New rule to help self-insured dental, hurt voluntary EAPs
New rule to help self-insured dental, hurt voluntary EAPs
By Allison Bell
The Obama administration has posted a 32-page batch of Patient Protection and Affordable Care Act regulations that could reshape some non-medical health benefits.
The rule was finalized Wednesday.
The package, Amendments to Excepted Benefits, affects one category of benefits that are free from most of the requirements that apply to major medical coverage: “limited excepted benefits.” The category includes dental benefits, vision benefits, long-term care benefits and some other types of benefits, such as employee assistance plans.
The Internal Revenue Service, the Employee Benefits Security Administration and the U.S. Department of Health and Human Services have decided to let employers with self-insured dental and vision plans treat the plans as excepted benefits without necessarily having to charge workers separate premiums for the benefits.
The excepted-benefits regulation changes that affect vision and dental benefits will also apply to employer-sponsored LTC benefits, such as long-term care insurance benefits or home care benefits, officials say in a preamble to the final rule.
The IRS, EBSA and HHS have decided that the provider of an EAP program with excepted benefits status cannot include wellness benefits, such as coverage for checkups and immunizations, in the benefits packages, and that the employer and EAP cannot charge the employees to participate in the EAP.

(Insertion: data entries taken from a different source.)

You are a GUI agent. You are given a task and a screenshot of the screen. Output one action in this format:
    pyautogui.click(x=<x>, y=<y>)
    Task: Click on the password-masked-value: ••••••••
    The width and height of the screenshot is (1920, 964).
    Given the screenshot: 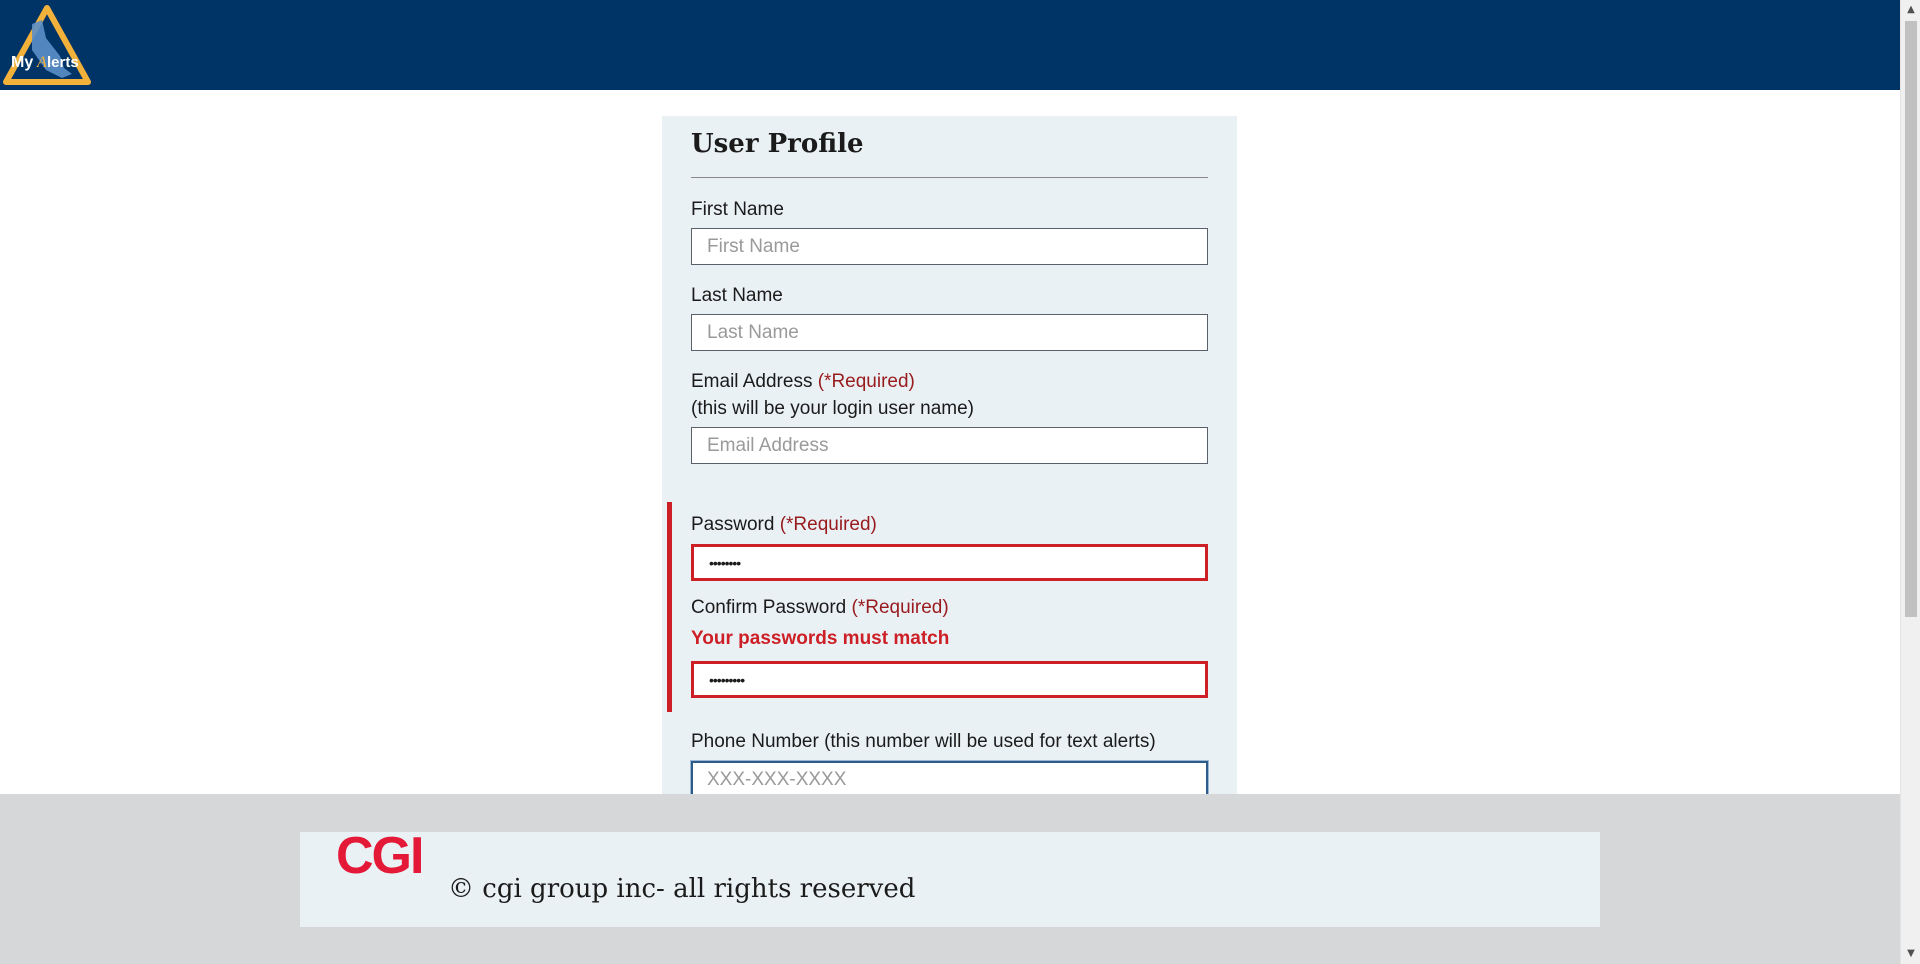 What is the action you would take?
    pyautogui.click(x=725, y=562)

The rules do not apply to individual health coverage
The regulations are set to appear in the Federal Register Oct. 1, take effect 60 days later, and apply to group plans and group plan insurance issuers for plan years beginning on or after Jan. 1, 2015.
The federal government developed the “excepted benefits” system for the sake of administering the laws that came along before PPACA, such as the Health Insurance Portability and Accountability Act of 1996 (HIPAA). In the past few years, Obama administration officials have been working to update the system to reflect the changes made by PPACA.
Letting PPACA apply to a benefit would have a much bigger effect than applying HIPAA requirements. HIPAA, for example, might require an employer and an insurer to give a worker a chance to keep a benefit after the worker leaves the employer. PPACA might require the provider of any affected benefit, even dental insurance, to cover at least 60 percent of the actuarial value of the major medical essential health benefits package.
Up until now, employers have not been able to treat their self-insured dental and vision plans as excepted benefits unless they charged extra premiums for the benefits, and they have been treating voluntary, employee-paid EAPs as HIPAA-excepted benefits.
The agencies that came out with the final rule released today noted that they promised when they released a proposed version of the regulations in December 2013 that they would continue to treat any dental, vision or EAP programs that qualified as PPACA-excepted benefits in the proposed regulations as excepted benefits through at least 2014.
Officials acknowledged in the preamble that the EAP rule changes could disrupt existing EAP arrangements.
In the proposed rule, the agencies talked about setting rules for a new type of “limited wraparound coverage,” aimed at workers who are getting individual major medical coverage from a PPACA exchange. The agencies said they will issue wraparound product regulations later.